O despojo dos saques de guerra terá enriquecido as colecções iniciais de muitos museus, a questão da origem da fortuna não me interessa, nem as guerrinhas de "personalidades".
O que é um facto é que podemos agora ver obras contemporâneas, mesmo que pessoalmente não goste de muitas delas. Prefiro mil vezes ver ao vivo do que num livro ou revista, e isso agora é possível.
Só tenho pena não poder ver tantas obras clássicas quanto desejava (para isso tinha de viajar muitissimo mais do que a minha disponibilidade permite).
Já lá fui uma vez, e irei muitas mais!
(há que tempos que não comentava aqui)

10 julho, 2007 16:35  
Blogger Roteia escreveu...

Mena:
É isso, há quem confunda o provincianismo com o viver fora dos grandes centros urbanos, ou nos seus subúrbios, mas o provincianismo é, de facto, um fenómeno urbano, ainda que tal fenómeno por vezes seja exportado para a província.

10 julho, 2007 17:59  
Blogger Roteia escreveu...

Mário:
Já fui três vezes ao novo museu. Regressarei, também eu, muitas mais, sobretudo para rever obras e autores que me são menos familiares.Certamente muitas obras da Colecção Berardo, ainda pouco divulgadas, após o seu estudo e contextualização, irão tornar-se referências históricas.
Com o tempo, veremos também que obras "clássicas", provenientes de outras colecções, integrarão as exposições temporárias do museu.

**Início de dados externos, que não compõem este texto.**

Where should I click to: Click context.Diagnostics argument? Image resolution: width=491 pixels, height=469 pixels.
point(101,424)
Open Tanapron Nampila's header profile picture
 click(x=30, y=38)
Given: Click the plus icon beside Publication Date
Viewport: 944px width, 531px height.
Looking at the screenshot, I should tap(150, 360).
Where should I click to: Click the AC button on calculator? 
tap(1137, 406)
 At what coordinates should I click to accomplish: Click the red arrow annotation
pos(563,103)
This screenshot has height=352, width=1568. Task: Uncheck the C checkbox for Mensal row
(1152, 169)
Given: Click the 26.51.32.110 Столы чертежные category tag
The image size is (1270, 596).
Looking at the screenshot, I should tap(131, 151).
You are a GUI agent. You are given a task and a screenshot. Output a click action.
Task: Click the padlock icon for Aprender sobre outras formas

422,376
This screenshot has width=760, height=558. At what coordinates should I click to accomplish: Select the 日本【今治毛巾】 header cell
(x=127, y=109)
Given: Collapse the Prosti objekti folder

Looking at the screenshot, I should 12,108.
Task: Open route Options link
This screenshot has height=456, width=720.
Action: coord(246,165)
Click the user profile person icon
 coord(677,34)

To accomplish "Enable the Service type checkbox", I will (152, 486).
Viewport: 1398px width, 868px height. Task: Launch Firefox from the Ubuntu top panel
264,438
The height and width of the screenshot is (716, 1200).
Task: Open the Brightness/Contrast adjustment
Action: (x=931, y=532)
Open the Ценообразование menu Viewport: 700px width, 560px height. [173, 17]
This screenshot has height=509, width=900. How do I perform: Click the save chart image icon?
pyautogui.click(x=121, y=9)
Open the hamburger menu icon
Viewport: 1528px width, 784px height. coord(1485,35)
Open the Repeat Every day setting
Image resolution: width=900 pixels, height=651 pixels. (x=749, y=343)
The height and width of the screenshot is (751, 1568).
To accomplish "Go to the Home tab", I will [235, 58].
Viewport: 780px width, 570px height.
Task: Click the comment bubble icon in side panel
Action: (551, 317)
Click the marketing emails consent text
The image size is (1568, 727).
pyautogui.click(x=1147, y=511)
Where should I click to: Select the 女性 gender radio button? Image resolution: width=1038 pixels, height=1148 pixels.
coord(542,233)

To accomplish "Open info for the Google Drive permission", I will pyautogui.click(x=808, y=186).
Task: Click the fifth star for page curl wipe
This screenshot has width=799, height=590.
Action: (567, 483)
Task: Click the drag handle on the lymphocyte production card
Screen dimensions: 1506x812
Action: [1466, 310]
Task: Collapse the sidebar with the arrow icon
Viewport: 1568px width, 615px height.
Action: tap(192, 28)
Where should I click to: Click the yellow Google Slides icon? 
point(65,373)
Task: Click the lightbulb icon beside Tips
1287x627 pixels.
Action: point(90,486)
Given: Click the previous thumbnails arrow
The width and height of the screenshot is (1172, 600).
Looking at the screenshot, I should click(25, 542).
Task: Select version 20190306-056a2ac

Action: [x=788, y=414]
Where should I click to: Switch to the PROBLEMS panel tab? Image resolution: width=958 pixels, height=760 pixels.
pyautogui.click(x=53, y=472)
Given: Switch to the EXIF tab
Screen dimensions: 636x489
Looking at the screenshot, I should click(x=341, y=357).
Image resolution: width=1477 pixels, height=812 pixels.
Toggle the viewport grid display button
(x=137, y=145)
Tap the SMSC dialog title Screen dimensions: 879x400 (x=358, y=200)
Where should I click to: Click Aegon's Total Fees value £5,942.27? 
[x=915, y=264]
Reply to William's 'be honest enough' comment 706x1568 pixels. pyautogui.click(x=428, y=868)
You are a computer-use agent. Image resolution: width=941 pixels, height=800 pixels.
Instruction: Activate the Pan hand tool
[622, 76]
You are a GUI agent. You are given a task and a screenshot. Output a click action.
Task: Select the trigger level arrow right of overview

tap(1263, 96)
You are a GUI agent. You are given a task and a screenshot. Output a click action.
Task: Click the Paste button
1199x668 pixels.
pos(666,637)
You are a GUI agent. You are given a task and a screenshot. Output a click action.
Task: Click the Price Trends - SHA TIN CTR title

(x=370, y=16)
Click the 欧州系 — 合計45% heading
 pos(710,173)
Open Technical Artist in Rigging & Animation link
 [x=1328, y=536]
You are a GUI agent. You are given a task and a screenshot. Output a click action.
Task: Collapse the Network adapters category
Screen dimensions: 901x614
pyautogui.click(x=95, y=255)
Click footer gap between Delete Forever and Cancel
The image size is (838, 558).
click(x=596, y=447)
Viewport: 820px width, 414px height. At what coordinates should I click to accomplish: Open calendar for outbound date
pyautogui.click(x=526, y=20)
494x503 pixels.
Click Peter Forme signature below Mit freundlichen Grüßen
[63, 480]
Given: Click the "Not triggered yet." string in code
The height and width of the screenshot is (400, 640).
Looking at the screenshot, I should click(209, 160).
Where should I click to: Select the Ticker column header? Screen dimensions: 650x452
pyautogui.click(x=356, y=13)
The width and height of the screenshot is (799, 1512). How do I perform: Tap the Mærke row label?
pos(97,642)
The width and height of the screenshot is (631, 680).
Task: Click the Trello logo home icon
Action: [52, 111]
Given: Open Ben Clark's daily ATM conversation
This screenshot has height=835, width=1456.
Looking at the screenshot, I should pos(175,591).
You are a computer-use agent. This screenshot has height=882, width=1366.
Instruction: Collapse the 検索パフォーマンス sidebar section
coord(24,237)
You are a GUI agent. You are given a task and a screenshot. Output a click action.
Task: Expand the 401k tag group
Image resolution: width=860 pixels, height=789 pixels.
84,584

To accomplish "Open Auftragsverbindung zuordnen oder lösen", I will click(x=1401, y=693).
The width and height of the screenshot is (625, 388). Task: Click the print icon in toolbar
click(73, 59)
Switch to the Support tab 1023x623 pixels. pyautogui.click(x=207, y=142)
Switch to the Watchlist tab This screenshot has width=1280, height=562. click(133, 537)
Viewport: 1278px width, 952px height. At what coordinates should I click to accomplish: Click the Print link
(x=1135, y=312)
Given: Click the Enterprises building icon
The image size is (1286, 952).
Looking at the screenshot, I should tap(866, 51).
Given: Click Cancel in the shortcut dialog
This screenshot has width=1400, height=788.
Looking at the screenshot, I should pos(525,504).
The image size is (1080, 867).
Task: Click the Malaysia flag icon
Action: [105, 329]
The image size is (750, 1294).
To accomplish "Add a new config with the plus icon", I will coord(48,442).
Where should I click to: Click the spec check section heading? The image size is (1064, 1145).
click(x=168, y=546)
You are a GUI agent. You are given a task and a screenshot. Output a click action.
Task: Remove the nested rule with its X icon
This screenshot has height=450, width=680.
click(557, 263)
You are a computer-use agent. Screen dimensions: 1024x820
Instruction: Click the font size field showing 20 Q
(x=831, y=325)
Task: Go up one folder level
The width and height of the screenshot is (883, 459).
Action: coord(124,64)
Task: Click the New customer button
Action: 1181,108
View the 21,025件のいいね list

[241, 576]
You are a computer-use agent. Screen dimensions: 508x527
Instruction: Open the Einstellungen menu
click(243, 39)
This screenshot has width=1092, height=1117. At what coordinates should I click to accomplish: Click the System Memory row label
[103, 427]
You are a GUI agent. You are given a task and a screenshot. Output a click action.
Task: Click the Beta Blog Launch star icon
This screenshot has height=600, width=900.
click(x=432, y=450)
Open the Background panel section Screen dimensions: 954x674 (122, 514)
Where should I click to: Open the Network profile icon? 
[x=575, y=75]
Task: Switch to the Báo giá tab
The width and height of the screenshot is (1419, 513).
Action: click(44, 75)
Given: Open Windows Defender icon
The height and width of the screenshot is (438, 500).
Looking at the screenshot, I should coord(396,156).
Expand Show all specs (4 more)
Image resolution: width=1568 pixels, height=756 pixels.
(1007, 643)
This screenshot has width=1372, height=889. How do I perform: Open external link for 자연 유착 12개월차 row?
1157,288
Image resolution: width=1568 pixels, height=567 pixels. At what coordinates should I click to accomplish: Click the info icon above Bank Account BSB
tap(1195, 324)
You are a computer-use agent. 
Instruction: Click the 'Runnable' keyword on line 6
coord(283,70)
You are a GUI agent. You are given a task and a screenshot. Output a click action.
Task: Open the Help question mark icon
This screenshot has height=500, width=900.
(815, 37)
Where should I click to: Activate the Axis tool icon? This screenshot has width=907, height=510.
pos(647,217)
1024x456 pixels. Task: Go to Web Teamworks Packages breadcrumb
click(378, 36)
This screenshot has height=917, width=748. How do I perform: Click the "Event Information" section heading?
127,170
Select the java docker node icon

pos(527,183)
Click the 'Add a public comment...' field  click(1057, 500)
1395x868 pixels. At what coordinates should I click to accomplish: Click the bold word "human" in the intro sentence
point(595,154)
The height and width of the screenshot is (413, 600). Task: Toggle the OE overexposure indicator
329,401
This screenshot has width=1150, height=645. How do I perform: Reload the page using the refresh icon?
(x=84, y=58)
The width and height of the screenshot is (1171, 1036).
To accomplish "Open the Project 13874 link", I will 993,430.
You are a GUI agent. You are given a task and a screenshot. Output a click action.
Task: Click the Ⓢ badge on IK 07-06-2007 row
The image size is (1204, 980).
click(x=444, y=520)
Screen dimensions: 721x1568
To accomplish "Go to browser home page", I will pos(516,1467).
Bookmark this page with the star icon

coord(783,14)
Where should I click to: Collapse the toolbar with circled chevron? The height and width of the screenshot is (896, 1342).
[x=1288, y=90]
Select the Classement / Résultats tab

(Ainda bem, Mário, que regressou a esta "caixinha de diálogo").
Abraço.

10 julho, 2007 18:58  
Blogger A Lusitânia escreveu...

Roteia, pois um dos meus pânicos é exactamente esse: o maior dos provincianiosmos de Lisboa está a ser agora exportado para as "regiões", onde chegam, quantas vezes, com a altivez de "de quem tem um olho, só porque não é cego, é rei. Gostava que um dia te dedicasses a avaliar m calma este novo fenómeno das Fundações e Museus de Arte Contemporânea do Alentejo, a exemplo da Eugénio de Almeida, Évora; a que hoje inaugura em Arronches; e do Museu de Elvas. Quantas vezes não se desliza num facilitismo discursivo, só para se dizer que ao Alentejo também já há o que há na "capital", ou seja, o que de mais provinciano há na capital. Mas bom, também só por tentativas lá vamos e,mesmo com os defeitos que muitas destas iniciativas ou ivestimentos têm, penso que vale a pena dá-las a conhecer, nem que seja para que não fiquem isentas ao olhar de quem não resvala para a facilidade. Parabéns aida pela vossa capacidade de responder.

13 julho, 2007 14:21  
Blogger A Lusitânia escreveu...

Tenho que fazer uma correcção: A Fundação António Prates é em Ponte de Sôr e não Arronches.